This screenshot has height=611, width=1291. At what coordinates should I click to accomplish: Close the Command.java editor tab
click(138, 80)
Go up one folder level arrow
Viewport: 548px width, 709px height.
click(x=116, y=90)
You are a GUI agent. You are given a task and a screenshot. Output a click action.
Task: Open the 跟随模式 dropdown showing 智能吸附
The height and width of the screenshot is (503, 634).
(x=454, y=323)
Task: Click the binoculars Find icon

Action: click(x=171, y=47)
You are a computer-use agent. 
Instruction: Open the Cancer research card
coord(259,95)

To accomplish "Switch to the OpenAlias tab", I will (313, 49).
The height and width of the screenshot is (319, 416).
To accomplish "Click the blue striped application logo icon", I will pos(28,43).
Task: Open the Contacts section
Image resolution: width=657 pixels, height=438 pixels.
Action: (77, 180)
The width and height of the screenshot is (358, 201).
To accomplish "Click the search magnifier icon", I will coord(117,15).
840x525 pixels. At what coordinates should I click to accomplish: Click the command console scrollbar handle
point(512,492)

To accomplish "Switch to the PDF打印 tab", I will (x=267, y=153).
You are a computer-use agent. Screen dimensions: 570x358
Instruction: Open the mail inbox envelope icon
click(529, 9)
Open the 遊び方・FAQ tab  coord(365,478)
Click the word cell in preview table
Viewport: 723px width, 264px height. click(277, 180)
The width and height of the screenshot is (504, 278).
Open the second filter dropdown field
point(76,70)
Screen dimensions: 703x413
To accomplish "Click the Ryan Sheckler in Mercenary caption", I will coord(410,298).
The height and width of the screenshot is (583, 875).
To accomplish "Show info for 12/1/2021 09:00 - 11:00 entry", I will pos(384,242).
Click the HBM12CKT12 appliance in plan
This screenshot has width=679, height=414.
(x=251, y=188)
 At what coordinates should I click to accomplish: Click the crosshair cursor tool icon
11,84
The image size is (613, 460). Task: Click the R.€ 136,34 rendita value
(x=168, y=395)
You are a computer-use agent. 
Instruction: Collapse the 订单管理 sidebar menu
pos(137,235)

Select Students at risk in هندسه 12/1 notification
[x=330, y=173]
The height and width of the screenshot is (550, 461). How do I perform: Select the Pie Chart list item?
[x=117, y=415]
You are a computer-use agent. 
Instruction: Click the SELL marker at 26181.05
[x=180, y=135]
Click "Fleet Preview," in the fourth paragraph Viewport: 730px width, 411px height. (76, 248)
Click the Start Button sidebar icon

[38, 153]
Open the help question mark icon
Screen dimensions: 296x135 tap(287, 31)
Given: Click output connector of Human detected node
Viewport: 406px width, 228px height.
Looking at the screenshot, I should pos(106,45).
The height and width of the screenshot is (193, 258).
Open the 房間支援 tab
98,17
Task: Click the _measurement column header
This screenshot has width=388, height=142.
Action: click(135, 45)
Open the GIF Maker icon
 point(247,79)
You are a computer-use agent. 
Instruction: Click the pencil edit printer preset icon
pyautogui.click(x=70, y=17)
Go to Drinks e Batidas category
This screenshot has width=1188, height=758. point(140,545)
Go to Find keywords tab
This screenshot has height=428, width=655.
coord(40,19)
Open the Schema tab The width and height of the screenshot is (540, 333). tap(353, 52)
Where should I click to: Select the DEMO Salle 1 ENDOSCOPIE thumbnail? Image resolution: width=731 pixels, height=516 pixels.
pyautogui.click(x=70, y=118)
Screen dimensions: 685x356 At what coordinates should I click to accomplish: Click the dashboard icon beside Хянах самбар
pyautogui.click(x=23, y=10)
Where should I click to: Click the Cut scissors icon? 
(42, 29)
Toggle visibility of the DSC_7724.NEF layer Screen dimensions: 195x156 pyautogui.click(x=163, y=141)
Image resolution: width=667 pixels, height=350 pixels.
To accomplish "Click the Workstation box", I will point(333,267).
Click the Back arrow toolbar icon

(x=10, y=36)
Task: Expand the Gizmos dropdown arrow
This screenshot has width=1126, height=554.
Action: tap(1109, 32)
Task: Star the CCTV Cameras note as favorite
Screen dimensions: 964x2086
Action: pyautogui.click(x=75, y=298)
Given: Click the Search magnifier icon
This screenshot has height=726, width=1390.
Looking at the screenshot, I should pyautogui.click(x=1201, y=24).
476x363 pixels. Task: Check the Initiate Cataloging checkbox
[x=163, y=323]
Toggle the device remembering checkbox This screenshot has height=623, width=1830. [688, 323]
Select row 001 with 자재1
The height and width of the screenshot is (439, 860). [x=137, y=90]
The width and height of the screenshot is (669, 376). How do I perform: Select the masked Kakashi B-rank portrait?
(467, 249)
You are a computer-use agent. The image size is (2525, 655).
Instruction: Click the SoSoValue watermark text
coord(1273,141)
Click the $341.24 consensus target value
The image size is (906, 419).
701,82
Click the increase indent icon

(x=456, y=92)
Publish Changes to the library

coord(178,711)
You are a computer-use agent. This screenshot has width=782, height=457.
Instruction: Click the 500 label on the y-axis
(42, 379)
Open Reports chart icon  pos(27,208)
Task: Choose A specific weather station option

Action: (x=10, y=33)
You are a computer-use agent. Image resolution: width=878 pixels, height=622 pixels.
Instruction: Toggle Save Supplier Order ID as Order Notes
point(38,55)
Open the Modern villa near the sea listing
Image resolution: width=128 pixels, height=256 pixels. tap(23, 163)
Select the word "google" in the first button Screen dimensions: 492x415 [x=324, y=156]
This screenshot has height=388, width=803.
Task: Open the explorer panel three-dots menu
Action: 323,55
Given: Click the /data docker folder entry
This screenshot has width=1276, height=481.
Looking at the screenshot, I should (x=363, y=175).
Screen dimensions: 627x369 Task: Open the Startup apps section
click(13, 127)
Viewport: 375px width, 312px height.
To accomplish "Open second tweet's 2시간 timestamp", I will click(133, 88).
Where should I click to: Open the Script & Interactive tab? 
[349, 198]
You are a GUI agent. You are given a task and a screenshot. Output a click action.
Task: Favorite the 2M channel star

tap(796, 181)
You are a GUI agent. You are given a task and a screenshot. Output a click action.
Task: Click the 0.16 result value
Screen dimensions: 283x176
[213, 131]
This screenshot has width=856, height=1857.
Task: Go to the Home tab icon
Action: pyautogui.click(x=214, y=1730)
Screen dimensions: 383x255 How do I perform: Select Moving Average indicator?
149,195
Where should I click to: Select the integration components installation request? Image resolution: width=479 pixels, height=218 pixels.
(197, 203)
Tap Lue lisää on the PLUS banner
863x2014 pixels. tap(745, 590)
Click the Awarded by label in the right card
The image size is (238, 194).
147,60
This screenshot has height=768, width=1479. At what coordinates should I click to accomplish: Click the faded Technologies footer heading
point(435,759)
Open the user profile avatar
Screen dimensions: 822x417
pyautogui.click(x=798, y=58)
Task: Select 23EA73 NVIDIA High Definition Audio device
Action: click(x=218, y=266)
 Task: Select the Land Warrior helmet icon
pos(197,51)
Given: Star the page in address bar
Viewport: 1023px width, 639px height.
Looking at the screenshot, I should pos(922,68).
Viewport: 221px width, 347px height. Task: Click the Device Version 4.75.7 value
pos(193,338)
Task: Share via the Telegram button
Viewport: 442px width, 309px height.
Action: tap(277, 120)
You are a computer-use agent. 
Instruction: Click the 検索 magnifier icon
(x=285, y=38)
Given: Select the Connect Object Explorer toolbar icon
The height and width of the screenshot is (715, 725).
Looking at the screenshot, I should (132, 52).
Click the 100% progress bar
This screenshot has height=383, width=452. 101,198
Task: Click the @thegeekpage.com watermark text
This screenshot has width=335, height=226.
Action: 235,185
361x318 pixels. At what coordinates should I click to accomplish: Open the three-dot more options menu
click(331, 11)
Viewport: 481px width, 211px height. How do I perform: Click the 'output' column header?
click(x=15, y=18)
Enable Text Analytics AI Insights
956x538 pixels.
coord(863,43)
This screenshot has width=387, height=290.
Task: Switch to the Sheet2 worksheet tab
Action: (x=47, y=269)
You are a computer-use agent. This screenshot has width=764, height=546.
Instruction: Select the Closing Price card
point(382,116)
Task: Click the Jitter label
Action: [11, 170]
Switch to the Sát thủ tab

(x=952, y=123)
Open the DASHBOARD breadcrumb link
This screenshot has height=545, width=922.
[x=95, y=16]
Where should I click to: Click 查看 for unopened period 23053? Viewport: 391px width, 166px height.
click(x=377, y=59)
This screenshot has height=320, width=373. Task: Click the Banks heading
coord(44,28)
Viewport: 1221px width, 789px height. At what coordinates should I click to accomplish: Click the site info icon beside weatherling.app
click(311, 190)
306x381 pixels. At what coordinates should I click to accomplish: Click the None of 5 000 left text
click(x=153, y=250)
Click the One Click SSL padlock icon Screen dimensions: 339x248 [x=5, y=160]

· · · ·

> YOUR ASSIGNMENT:
Take the lines from the first line of the records through the line holding "Task: Open the Contacts section", both included, and please reproduce them exactly with nothing added.

> SOLVED EXERCISE:
This screenshot has height=611, width=1291. At what coordinates should I click to accomplish: Close the Command.java editor tab
click(138, 80)
Go up one folder level arrow
Viewport: 548px width, 709px height.
click(x=116, y=90)
You are a GUI agent. You are given a task and a screenshot. Output a click action.
Task: Open the 跟随模式 dropdown showing 智能吸附
The height and width of the screenshot is (503, 634).
(x=454, y=323)
Task: Click the binoculars Find icon

Action: click(x=171, y=47)
You are a computer-use agent. 
Instruction: Open the Cancer research card
coord(259,95)

To accomplish "Switch to the OpenAlias tab", I will (313, 49).
The height and width of the screenshot is (319, 416).
To accomplish "Click the blue striped application logo icon", I will pos(28,43).
Task: Open the Contacts section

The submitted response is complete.